After years of relentless search, astronomers have finally stumbled upon a rocky exoplanet beyond our solar system boasting an atmosphere—a critical feature deemed essential for supporting life. However, this newly discovered world, with its infernal landscape of molten rock, dashes any hopes of habitability.
According to researchers, the planet identified as a “super-Earth”—a rocky behemoth larger than our own planet but smaller than Neptune—orbits dangerously close to a star dimmer and less massive than our sun, completing a blistering orbit every 18 hours or so. Infrared observations from the James Webb Space Telescope have unveiled the presence of a substantial yet harsh atmosphere, likely sustained by gases emitted from a vast ocean of magma.
“The atmosphere is likely rich in carbon dioxide or carbon monoxide, but can also have other gases such as water vapor and sulfur dioxide. The current observations cannot pinpoint the exact atmospheric composition,” said planetary scientist Renyu Hu of NASA’s Jet Propulsion Laboratory and Caltech, the lead author of the study, published in the journal Nature.
The thickness of the atmosphere remained ambiguous in the Webb data. Hu suggested it could rival Earth’s in density or even surpass Venus, which boasts the densest and toxic atmosphere in our solar system.
Dubbed 55 Cancri e or Janssen, the planet is approximately 8.8 times more massive than Earth, with a diameter twice as large. Its close orbit around its star, at just one-25th the distance between Mercury and the sun, scorches its surface to temperatures around 3,140 degrees Fahrenheit (1,725 degrees Celsius or 2,000 degrees Kelvin).
“Indeed, this is one of the hottest-known rocky exoplanets,” said astrophysicist and study co-author Brice-Olivier Demory, of the University of Bern’s Center for Space and Habitability in Switzerland. (Exoplanet is the term for planets beyond our solar system.) “There are likely better places for a vacation spot in our galaxy.”
The planet is probably tidally locked, meaning it perpetually has the same side facing its star, much like the moon does toward Earth. It is located in our Milky Way galaxy about 41 light-years from Earth, in the constellation Cancer. A light year is the distance light travels in a year, 5.9 trillion miles. Four other planets, all gas giants, are known to orbit its host star.

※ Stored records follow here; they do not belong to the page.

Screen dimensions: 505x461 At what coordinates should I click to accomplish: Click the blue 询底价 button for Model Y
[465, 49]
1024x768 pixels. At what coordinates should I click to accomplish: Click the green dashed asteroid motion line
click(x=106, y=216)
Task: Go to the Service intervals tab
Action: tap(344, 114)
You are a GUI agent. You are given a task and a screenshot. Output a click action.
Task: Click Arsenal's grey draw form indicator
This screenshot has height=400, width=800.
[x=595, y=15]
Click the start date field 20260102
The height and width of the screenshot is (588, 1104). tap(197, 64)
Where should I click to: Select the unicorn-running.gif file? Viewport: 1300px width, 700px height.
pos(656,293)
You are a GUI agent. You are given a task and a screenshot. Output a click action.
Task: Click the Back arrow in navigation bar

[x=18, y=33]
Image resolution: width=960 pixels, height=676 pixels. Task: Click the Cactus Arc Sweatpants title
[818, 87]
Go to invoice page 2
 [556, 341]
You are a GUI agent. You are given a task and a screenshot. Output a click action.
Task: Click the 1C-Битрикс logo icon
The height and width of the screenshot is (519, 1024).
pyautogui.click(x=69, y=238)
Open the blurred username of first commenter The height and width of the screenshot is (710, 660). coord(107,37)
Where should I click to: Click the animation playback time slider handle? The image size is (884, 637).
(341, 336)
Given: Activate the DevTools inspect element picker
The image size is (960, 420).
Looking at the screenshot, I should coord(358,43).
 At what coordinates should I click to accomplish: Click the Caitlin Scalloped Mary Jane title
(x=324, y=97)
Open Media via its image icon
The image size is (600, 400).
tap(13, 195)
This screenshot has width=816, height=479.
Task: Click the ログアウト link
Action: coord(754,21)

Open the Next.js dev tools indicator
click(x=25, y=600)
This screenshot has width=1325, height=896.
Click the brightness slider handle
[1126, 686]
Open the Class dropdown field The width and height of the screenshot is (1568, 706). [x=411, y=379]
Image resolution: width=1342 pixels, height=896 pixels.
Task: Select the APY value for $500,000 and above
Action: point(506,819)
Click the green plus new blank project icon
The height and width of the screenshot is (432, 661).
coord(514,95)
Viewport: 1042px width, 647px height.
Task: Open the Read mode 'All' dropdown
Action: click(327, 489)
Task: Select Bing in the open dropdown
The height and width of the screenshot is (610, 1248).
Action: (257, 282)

That star is gravitationally bound to another star in a binary system. The other one is a red dwarf, the smallest kind of ordinary star. The distance between these companions is 1,000 times the distance between Earth and the sun, and light takes six days to get from one to the other.
After all their searching, the rocky exoplanet for which scientists finally found evidence of an atmosphere turned out to be one that probably should not even have one. Being so close to its star, any atmosphere should be stripped away by stellar irradiation and winds. But gases dissolved in the vast lava ocean thought to cover the planet may keep bubbling up to replenish the atmosphere, Hu said.
“The planet cannot be habitable,” Hu said, because it is too hot to have liquid water, considered a prerequisite for life.
All of the previous exoplanets found to have atmospheres were gaseous planets, not rocky ones. As Webb pushes the frontiers of exoplanet exploration, the discovery of a rocky one with an atmosphere represents progress.
On Earth, the atmosphere warms the planet, contains the oxygen people breathe, protects against solar radiation and creates the pressure needed for liquid water to remain on the planet’s surface.
“On Earth, atmosphere is key for life,” Demory said. “This result on 55 Cnc e entertains the hope that Webb could conduct similar investigations on planets that are much cooler than 55 Cnc e, which could support liquid water at their surface. But we are not there yet.”